[DATA SHOWN start]
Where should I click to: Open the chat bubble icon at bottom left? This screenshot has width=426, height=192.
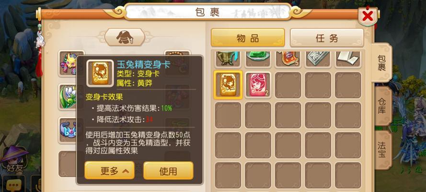click(13, 184)
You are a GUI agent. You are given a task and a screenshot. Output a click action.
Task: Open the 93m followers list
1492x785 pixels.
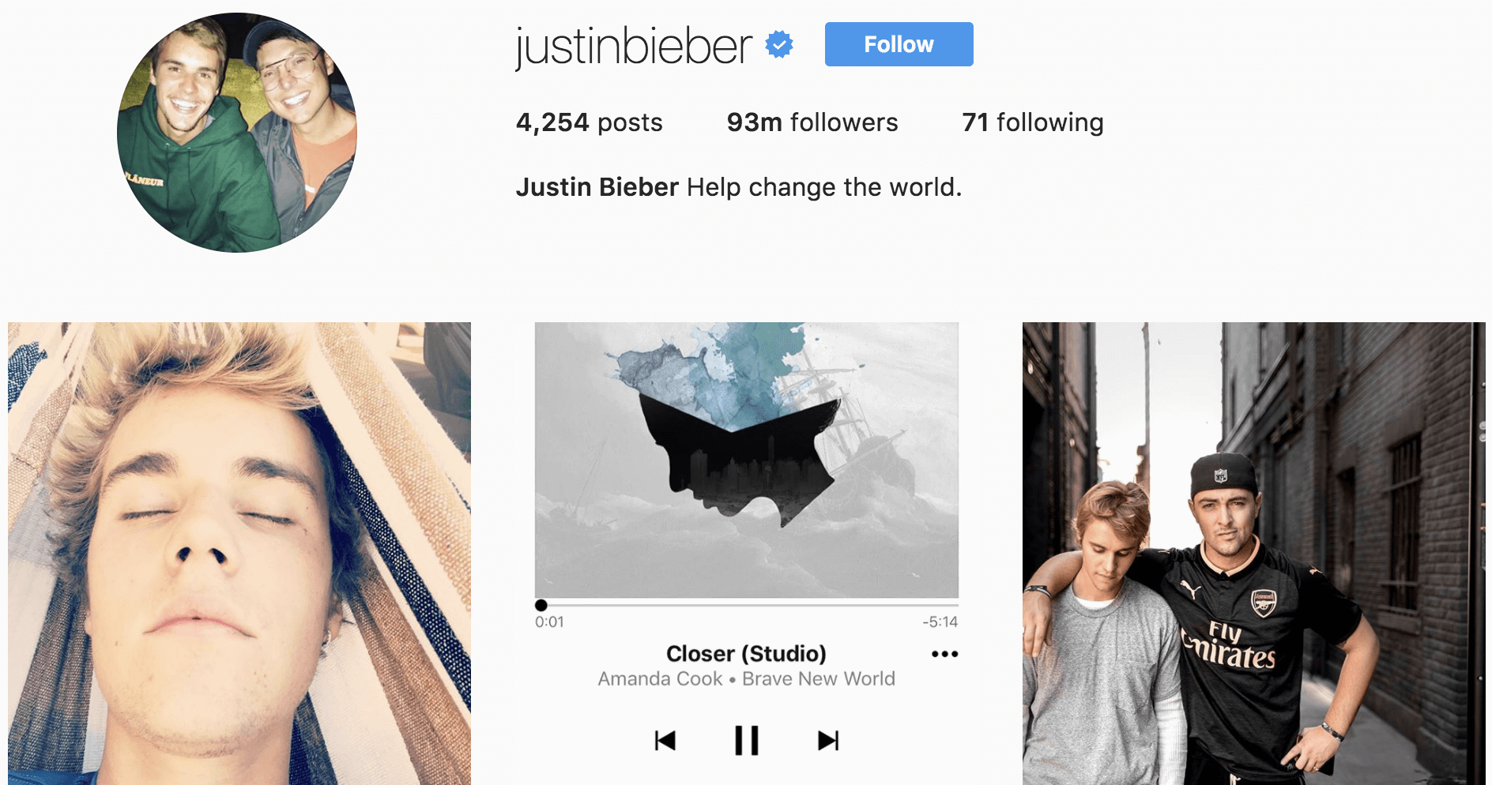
[DATA SHOWN end]
▶ EXERCISE INSTRUCTIONS
Select every line of the items above that contains the word "screenshot", and copy each one out in full.

▶ OUTPUT OF THE TASK
Where should I click to: Open the chat bubble icon at bottom left? This screenshot has width=426, height=192.
You are a GUI agent. You are given a task and a screenshot. Output a click action.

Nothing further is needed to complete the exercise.